Start of Block
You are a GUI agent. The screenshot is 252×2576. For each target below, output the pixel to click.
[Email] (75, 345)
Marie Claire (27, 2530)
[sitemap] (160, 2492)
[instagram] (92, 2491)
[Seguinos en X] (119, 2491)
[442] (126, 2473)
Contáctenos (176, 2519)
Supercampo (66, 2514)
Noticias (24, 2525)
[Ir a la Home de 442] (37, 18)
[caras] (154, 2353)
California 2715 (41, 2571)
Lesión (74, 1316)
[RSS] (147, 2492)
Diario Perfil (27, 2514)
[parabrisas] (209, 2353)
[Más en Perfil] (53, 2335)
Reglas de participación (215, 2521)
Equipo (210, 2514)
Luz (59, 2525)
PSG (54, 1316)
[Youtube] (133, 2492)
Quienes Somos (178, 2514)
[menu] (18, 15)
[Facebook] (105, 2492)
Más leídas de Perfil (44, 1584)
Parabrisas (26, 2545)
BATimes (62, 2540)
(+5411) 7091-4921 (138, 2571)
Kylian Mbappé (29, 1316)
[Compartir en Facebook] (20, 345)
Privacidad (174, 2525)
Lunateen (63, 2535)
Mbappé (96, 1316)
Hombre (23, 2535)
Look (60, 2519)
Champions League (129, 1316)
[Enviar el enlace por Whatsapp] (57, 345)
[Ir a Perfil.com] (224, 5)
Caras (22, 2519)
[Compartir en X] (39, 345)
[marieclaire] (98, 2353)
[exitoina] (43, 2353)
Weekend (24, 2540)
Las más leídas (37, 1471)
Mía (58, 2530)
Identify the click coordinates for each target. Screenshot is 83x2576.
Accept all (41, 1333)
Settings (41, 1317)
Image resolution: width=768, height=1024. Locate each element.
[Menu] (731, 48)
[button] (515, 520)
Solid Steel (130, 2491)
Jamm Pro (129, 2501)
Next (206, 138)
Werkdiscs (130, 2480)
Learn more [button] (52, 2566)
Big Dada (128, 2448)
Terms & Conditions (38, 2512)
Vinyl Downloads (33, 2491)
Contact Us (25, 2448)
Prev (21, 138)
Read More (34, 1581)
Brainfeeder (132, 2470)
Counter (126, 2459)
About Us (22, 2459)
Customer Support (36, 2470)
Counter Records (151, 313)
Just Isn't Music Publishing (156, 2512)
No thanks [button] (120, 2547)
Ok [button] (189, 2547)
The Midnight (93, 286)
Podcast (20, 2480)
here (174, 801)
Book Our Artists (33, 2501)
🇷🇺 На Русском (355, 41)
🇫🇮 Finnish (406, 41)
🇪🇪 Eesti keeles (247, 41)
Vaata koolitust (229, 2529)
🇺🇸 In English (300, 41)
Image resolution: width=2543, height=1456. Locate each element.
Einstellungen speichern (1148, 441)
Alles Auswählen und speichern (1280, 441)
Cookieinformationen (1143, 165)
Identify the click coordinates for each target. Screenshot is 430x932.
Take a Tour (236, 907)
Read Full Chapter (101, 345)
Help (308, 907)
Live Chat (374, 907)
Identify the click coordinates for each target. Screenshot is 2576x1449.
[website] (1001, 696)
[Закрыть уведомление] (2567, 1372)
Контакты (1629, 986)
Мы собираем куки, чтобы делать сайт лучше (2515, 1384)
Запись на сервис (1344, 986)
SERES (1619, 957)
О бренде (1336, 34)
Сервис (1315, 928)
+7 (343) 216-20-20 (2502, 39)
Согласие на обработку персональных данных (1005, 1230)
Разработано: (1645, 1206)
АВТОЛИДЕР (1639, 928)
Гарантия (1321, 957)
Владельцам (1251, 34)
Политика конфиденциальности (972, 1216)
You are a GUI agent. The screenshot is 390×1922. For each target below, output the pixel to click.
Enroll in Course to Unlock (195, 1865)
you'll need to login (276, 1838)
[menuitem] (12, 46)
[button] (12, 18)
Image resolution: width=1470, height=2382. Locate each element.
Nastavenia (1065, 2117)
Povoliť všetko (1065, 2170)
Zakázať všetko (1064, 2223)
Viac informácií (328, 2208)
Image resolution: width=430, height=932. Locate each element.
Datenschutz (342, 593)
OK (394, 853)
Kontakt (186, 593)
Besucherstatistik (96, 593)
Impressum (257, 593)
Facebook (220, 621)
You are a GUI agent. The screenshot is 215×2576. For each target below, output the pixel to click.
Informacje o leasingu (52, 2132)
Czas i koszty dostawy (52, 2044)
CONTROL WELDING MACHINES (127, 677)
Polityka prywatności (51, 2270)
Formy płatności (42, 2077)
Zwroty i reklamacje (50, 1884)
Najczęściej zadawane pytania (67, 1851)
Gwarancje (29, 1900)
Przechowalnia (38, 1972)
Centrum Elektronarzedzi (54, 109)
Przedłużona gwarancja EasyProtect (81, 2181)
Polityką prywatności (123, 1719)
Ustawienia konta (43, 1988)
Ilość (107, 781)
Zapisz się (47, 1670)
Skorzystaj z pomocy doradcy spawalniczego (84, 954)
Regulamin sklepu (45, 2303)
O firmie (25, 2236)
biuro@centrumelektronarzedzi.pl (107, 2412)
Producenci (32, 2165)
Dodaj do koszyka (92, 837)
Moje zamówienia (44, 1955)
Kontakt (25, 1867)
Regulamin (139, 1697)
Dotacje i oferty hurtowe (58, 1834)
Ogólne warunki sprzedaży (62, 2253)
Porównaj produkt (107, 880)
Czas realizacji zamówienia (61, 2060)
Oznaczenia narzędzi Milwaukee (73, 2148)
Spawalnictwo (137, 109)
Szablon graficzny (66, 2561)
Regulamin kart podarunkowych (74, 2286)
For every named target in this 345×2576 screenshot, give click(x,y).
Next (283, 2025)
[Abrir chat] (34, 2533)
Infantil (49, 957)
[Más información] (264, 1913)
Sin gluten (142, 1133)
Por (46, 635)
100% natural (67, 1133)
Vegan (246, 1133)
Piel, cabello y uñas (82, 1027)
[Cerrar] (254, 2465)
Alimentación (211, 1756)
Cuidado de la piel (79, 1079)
End of Block
» **Task**
Wherever the word "Locate" occurs in a line of the listing, copy that line.

» **Task solution**
Image resolution: width=768, height=1024. Locate each element.
Image resolution: width=2543, height=1456. Locate each element.
Image resolution: width=1470, height=2382. Locate each element.
Image resolution: width=430, height=932. Locate each element.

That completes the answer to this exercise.